═══ Text
Thursday, January 25, 2018

Japan Story Phonograph

Japan Story

I had a very important job.  When I was about five I was tasked with replacing the phonograph needles.  This involved standing on a stool, carefully lifting the heavy phonograph needle holder, unscrewing the old needle's grip, and putting it in the 'old needles' place.  Then selecting a sharp new needle and inserting it in the head, screwing it tight so it would not fall out.  This was required for the optimal sound each time a record was played.  A worn needle would make the record sound fuzzy.  

The phonograph player stood about four feet high with a lid that opened up to reveal the turntable and the playing head. It was too high for me to reach without a stool.  The 78 RPM records were stored on a bottom shelf.  My father, who had been trained in  violin, had a collection of classical music, all on 78 RPM s as that was the latest technology.  I think we might even have had a speaker horn!

I had one record of my very own.  It was a collection of nursery rhymes set to music.  I would sit on the floor and sing along .  The only one I really remember was:

"Tom, Tom, the Piper's son
Stole a pig and away he run  (A bad rhyme I thought)
The pig was et
And Tom was beat
And both went roaring down the street."

Altogether a very bad poem.  But what struck me most was the strange sound effect at the end. It was supposed to mimic the sound of a pig roaring, but to me it sounded exactly like someone throwing up!




Friday, January 19, 2018

Japan Story Earaches


Japan Story

I was a pretty healthy kid, although I remember coming down with measles and chicken pox while in Ju Ichi Ban .

There were  however,  recurring ear infections which required a doctor's attention.  The pediatrician was a western doctor, a woman, and I loved her office because it was decorated with hundreds of origami birds.

Having no idea how to treat an ear infection in those days before antibiotics,  'Antiphlogistine' was recommended.  It was smeared on my neck, I recall.  I was fascinated by the name.  Years later I came across a definition of

" 'phlogiston': noun, a substance supposed by 18th century chemists to exist in all combustible bodies and to be released on combustion. "

Apparently the pharma people of the 1930's had made up an impressive sounding name for what was, essentially, a placebo.

My bedroom had to be heated also.  They brought in a cylindrical device about three feet hight which cast spots of light on the ceiling.  What produced the heat I have no idea.  It might have been a coal burner, but more likely was electric.    In either case not something one would leave unattended in a small child's room today.

Wednesday, January 17, 2018

Japan Story Poetry



My father was a poet.  He inspired me to write poetry of my own, doggerel actually.  Here are some samples.

"My Daddy is a darling
He plays with me each day.
He reads to me each book he sees
So isn't the house gay?  

When were staying near the ocean, I forget where, there was stinging grass in the water when I went swimming.  It was a late summer occurrence which we learned about the hard way.  The next poem is an attempt to explain my dislike of stinging grass.

"I love to run by the water's edge
Its as nice as nice can be.
And yet I feel sure that I'm not very pleased
Because I can't bathe in the sea."

When my mother and I had fled Japan, and my father was struggling to rejoin us in Vancouver, he wrote this poem on the occasion of my 8th birthday in July.
══════
Exercises:
a. In the Japan Story posts, what decorated the pediatrician's office?
b. Please reproduce the part of the Japan Story posts that begins at the words "My father was a" and stops after "nice can be.".
═══ Dataset entries
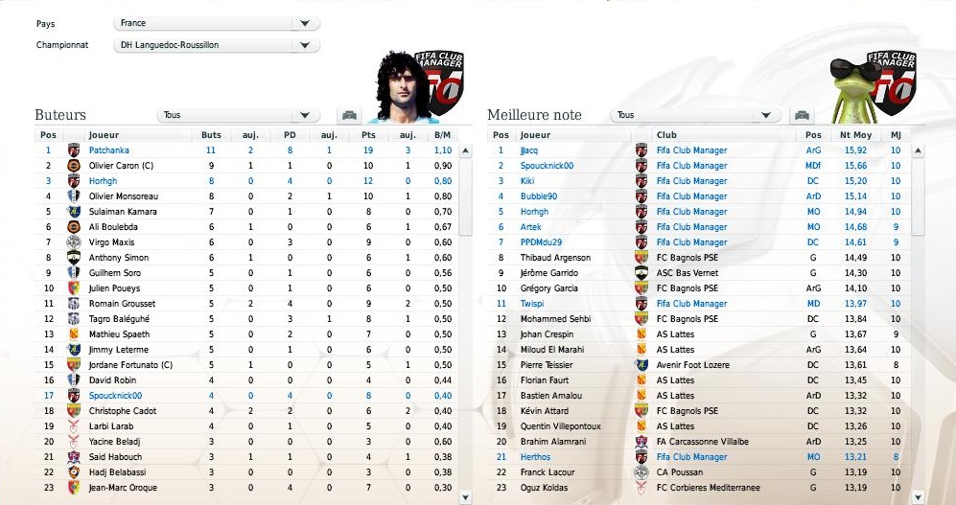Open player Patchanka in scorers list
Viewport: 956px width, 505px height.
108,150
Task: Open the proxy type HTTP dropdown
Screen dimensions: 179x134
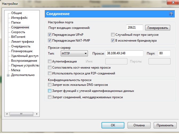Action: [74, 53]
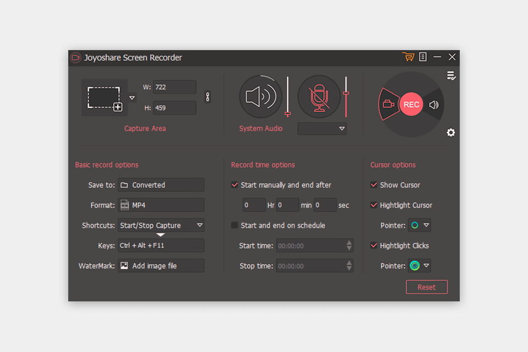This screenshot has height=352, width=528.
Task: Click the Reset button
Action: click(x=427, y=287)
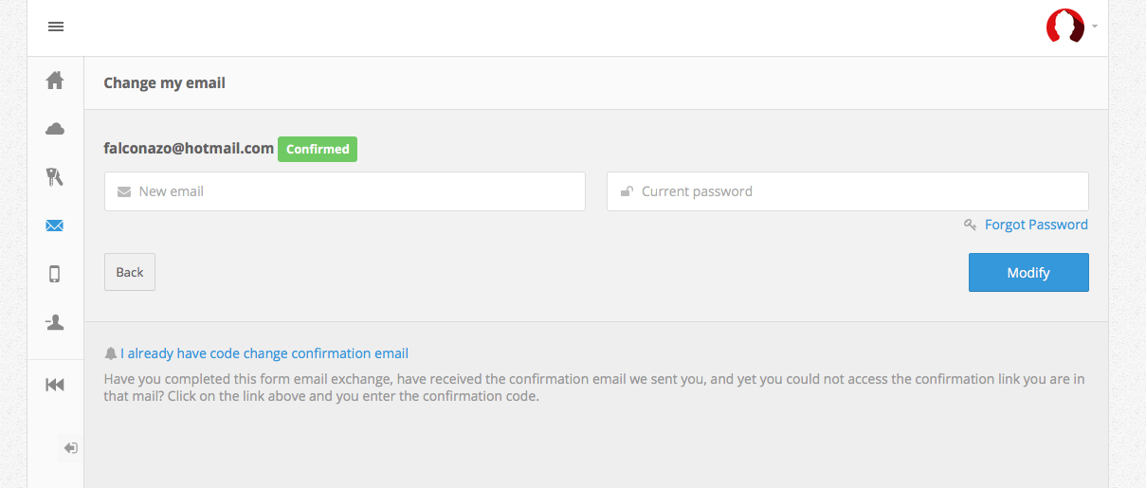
══════
═══ Dataset entries
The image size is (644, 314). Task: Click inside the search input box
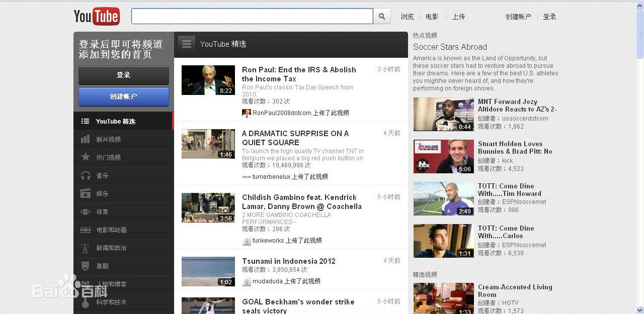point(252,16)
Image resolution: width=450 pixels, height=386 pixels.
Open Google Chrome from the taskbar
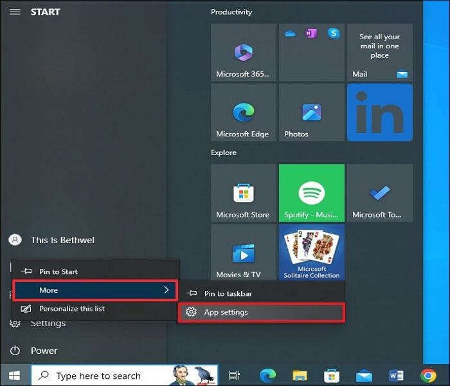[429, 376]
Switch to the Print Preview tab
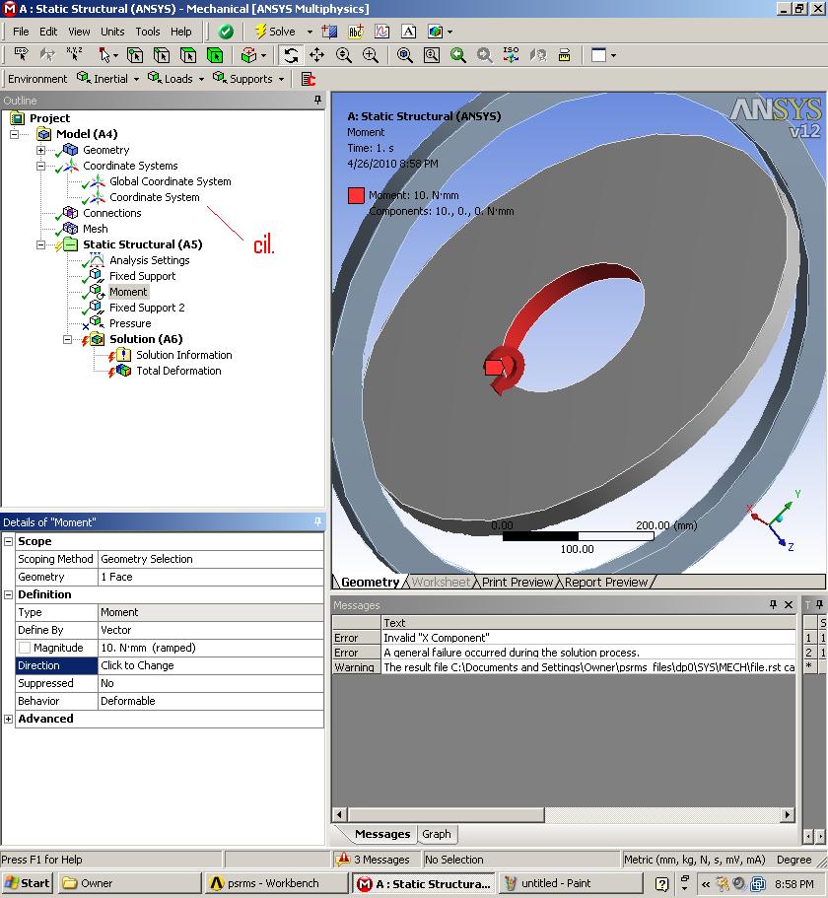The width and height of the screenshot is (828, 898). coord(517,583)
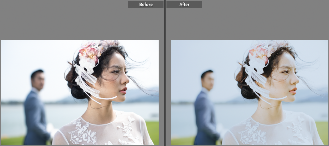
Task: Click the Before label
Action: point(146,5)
══════
Solutions:
a. Hundreds of origami birds.

b.
My father was a poet.  He inspired me to write poetry of my own, doggerel actually.  Here are some samples.

"My Daddy is a darling
He plays with me each day.
He reads to me each book he sees
So isn't the house gay?  

When were staying near the ocean, I forget where, there was stinging grass in the water when I went swimming.  It was a late summer occurrence which we learned about the hard way.  The next poem is an attempt to explain my dislike of stinging grass.

"I love to run by the water's edge
Its as nice as nice can be.